Chinese APT deploys MoonBounce implant in UEFI firmware:
Security researchers have unveiled MoonBounce, a custom UEFI firmware implant used in targeted attacks.
The implant is believed to be the work of APT41, a Chinese-speaking sophisticated hacking group also known as Winnti or Double Dragon.
On January 20, Kaspersky researchers said that at the end of last year, the team uncovered a case of Unified Extensible Firmware Interface (UEFI) compromise caused by the modification of one component in the firmware – a core element called SPI flash, located on the motherboard.
"Due to its emplacement on SPI flash which is located on the motherboard instead of the hard disk, the implant is capable of persisting in the system across disk formatting or replacement," the team noted.
Not only did the tweak to the firmware result in persistence at a level that is extremely difficult to remove, the team says that the firmware image was "modified by attackers in a way that allowed them to intercept the original execution flow of the machine's boot sequence and introduce a sophisticated infection chain."
The developer of the MoonBounce UEFI rootkit is said to have a deep and thorough understanding of how UEFI systems work.
"The source of the infection starts with a set of hooks that intercept the execution of several functions in the EFI Boot Services Table, namely AllocatePool, CreateEventEx and ExitBootServices," the researchers explained. "Those hooks are used to divert the flow of these functions to malicious shellcode that is appended by the attackers to the CORE_DXE image, which in turn sets up additional hooks in subsequent components of the boot chain, namely the Windows loader."

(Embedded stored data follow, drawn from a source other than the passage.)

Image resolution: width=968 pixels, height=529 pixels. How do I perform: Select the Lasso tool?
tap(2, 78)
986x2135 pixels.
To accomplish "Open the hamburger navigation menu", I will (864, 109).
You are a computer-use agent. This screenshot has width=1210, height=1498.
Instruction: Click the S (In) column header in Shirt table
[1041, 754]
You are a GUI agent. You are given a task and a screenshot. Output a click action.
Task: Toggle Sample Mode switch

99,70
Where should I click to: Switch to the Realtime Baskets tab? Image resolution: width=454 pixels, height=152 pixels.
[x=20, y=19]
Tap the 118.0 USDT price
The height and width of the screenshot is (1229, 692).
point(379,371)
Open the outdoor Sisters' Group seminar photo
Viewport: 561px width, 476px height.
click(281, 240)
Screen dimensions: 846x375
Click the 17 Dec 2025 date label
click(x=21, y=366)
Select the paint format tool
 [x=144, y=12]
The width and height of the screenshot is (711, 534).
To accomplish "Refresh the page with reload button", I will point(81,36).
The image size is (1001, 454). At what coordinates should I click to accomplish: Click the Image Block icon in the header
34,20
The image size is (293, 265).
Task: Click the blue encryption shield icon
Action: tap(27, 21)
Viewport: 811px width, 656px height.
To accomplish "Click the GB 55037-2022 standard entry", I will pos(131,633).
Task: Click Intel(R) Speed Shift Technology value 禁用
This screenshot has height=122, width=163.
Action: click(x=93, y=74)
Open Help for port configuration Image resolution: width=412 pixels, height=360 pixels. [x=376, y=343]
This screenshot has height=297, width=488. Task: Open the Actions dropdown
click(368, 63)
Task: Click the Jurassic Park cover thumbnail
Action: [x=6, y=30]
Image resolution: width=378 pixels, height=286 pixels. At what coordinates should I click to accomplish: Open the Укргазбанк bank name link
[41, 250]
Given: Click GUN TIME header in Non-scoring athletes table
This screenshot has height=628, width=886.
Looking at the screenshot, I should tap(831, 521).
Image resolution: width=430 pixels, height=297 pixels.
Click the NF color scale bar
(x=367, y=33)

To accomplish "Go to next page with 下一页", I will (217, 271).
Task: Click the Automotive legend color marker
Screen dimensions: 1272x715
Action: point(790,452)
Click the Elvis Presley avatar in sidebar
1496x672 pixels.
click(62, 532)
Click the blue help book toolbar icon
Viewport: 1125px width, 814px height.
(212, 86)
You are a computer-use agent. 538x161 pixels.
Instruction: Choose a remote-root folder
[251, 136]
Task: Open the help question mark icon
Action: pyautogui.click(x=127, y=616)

(Score: 0) by Anonymous Coward on Monday January 24 2022, @05:39PM
The original SPI flash chips up to around 512K *HAD* a write-lock pin on them. Either due to a defective stepping of intel southbridge (strapping the pin on.) or a defective SPI (Winbond or Macrontix I believe) they starting using the pin as a softstrap instead requiring a command to be sent to the chip in order to write-lock it. As you can imagine there were ways to trip a power cycle at which point the write lock was disabled until the read-lock command was sent again...
Sounded pretty janky at the time and it has only gotten worse as the years have passed. It is really time for 'the rest of us' to desolder those shitty spi chips and put a daughtercard there, with a microcontroller that can spoof read/writes to the system and thus be able to be set read only while also checking if a malware image upload attempted to take place. Cheap ones can be done for 10 dollars or less in quantity with all kinds of cool options like supporting segmented bios memory with compatible (say, coreboot) images and some command stream magic to switch banks for larger memory payloads. Hell if you wanted to be ambitious you could put a microsd card on the spi daughterboard and have arbitrary 'bios' images up to whatever size you wanted. Slow but secured by your own microcontroller and capable of bootstrapping any data you want into ram. I'm sure someone has already done similar inside of an SPI chip for clandestine purposes.